Le Canadien, qui est loin d’avoir le talent annoncé, n’a pas reçu, par la voie de transactions majeures, le coup de pouce qui aurait pu changer beaucoup de choses. L’organisation en avait les moyens pourtant avec ses 9 millions $ d’espace dans sa masse salariale. Au début de la saison, on comprenait fort bien la difficulté de transiger pour Bergevin puisque durant les premières semaines du calendrier, personne ne ressent l’urgence d’apporter des changements. Toutefois, de là à laisser l’équipe perdre tout espoir d’une participation aux séries dès la mi-saison, sans faire quoi que ce soit pour changer les choses, il y avait une limite que le directeur général a pourtant franchie.

 

Bergevin n’a pas fait faux bond qu’à ses joueurs. Claude Julien s’est comporté en bon citoyen corporatif en ne faisant jamais la moindre allusion au fait qu’il aurait apprécié recevoir des munitions qui auraient pu faire de lui un entraîneur plus efficace.
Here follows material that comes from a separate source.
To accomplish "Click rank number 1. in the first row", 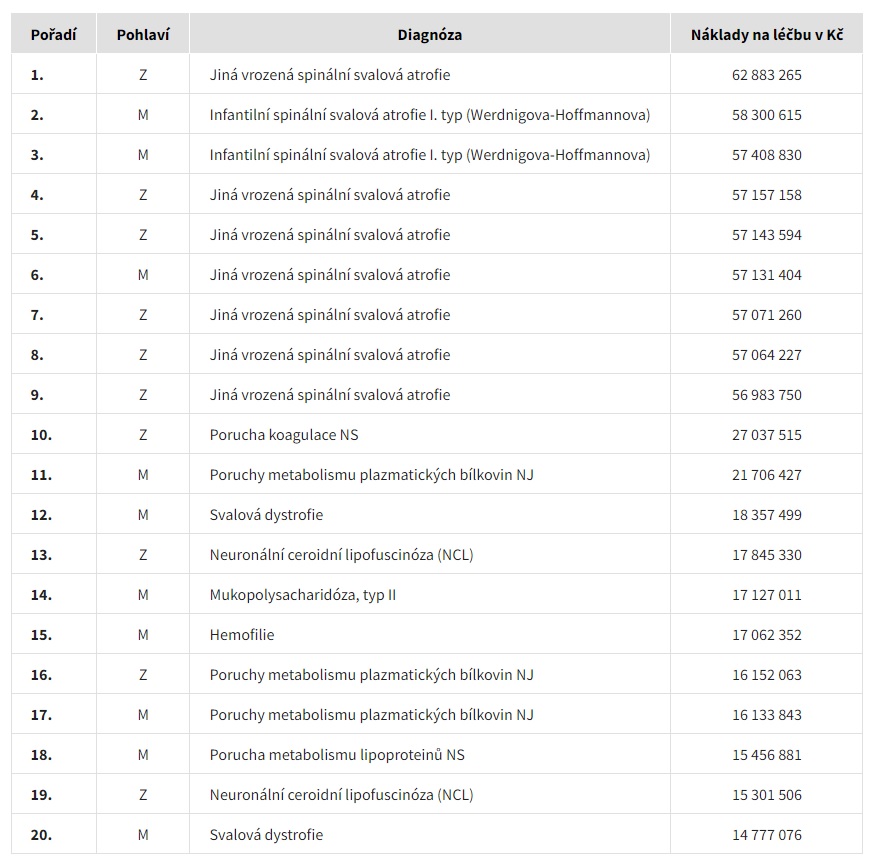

Il ne s’est même pas permis une remarque subtile là-dessus. Il a pris des décisions que nous n’avons pas toujours comprises, mais peut-être a-t-il agi en désespoir de cause certains soirs.

 

On verra avant la date limite pour les transactions si le d.g. posera un geste fracassant susceptible de le consolider dans son rôle maintenant fragilisé d’architecte de l’équipe. Une chose est certaine, peu importe l’importance de la transaction qu’il pourrait compléter, elle arrivera trop tard pour faire oublier tout ce qu’on a fait endurer aux amateurs au cours des derniers mois.

 

Que dira Bergevin pour expliquer son immobilisme? Osera-t-il seulement reconnaître qu’il a lui-même bousillé la saison en restant assis sur ses mains?

 

Une remarque savoureuse

 

Un homme d’affaires français, qui vient de s’établir à Montréal en permanence avec sa famille, observe ce qui se passe chez le Canadien et n’y comprend pas grand-chose. Concernant Carey Price, il y va d’une remarque plutôt candide: «Je me dis que lorsque le Canadien trouvera un meilleur gardien de but, il va vraiment coûter cher», dit-il.